EXERCISE DATA Start Marker

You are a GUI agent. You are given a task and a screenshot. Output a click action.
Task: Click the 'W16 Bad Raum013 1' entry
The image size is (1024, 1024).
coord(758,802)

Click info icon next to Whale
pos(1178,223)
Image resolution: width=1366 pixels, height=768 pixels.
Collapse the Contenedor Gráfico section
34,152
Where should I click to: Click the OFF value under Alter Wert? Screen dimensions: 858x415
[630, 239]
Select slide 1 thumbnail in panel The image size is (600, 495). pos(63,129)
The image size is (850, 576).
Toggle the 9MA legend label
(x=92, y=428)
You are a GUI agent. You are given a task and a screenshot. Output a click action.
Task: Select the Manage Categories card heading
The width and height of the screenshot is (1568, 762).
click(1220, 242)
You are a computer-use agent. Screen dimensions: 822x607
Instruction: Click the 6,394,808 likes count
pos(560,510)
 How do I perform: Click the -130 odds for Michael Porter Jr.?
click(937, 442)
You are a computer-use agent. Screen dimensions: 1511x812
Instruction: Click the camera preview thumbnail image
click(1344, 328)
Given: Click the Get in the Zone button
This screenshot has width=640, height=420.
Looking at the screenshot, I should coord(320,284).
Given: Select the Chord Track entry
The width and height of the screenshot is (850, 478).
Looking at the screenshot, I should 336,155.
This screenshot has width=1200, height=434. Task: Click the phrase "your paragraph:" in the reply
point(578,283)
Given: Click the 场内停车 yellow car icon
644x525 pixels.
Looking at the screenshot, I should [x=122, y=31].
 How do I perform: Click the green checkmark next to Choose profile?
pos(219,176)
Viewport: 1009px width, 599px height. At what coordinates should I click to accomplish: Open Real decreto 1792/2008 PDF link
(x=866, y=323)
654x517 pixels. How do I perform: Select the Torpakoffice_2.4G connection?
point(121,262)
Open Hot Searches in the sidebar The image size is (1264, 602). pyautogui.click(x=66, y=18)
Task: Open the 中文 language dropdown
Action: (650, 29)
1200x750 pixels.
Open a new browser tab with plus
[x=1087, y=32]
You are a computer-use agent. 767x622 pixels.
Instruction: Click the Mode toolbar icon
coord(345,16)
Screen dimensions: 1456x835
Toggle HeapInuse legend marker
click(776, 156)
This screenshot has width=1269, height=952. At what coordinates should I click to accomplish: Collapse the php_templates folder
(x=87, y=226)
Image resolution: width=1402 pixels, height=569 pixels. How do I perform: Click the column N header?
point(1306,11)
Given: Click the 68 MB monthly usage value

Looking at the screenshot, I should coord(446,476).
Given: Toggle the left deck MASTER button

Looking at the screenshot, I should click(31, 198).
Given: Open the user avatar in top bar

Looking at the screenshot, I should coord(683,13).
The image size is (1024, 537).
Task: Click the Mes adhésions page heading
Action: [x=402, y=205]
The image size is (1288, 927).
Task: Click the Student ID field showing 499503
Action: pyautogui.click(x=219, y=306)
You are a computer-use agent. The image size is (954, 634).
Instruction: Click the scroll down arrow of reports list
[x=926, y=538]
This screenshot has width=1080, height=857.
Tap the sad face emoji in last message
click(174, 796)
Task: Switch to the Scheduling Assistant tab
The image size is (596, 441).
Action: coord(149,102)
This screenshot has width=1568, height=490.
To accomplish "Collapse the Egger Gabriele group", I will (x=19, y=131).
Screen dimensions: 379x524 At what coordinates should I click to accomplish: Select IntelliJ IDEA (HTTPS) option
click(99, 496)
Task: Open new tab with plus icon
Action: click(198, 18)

EXERCISE DATA End Marker

Output only the lines that run from the one containing "1200x750 pixels." through the last line of the material above, both included.

_OUTPUT FOR THIS EXERCISE_.
1200x750 pixels.
Open a new browser tab with plus
[x=1087, y=32]
You are a computer-use agent. 767x622 pixels.
Instruction: Click the Mode toolbar icon
coord(345,16)
Screen dimensions: 1456x835
Toggle HeapInuse legend marker
click(776, 156)
This screenshot has width=1269, height=952. At what coordinates should I click to accomplish: Collapse the php_templates folder
(x=87, y=226)
Image resolution: width=1402 pixels, height=569 pixels. How do I perform: Click the column N header?
point(1306,11)
Given: Click the 68 MB monthly usage value

Looking at the screenshot, I should coord(446,476).
Given: Toggle the left deck MASTER button

Looking at the screenshot, I should click(31, 198).
Given: Open the user avatar in top bar

Looking at the screenshot, I should coord(683,13).
The image size is (1024, 537).
Task: Click the Mes adhésions page heading
Action: [x=402, y=205]
The image size is (1288, 927).
Task: Click the Student ID field showing 499503
Action: pyautogui.click(x=219, y=306)
You are a computer-use agent. The image size is (954, 634).
Instruction: Click the scroll down arrow of reports list
[x=926, y=538]
This screenshot has width=1080, height=857.
Tap the sad face emoji in last message
click(174, 796)
Task: Switch to the Scheduling Assistant tab
The image size is (596, 441).
Action: coord(149,102)
This screenshot has width=1568, height=490.
To accomplish "Collapse the Egger Gabriele group", I will (x=19, y=131).
Screen dimensions: 379x524 At what coordinates should I click to accomplish: Select IntelliJ IDEA (HTTPS) option
click(99, 496)
Task: Open new tab with plus icon
Action: click(198, 18)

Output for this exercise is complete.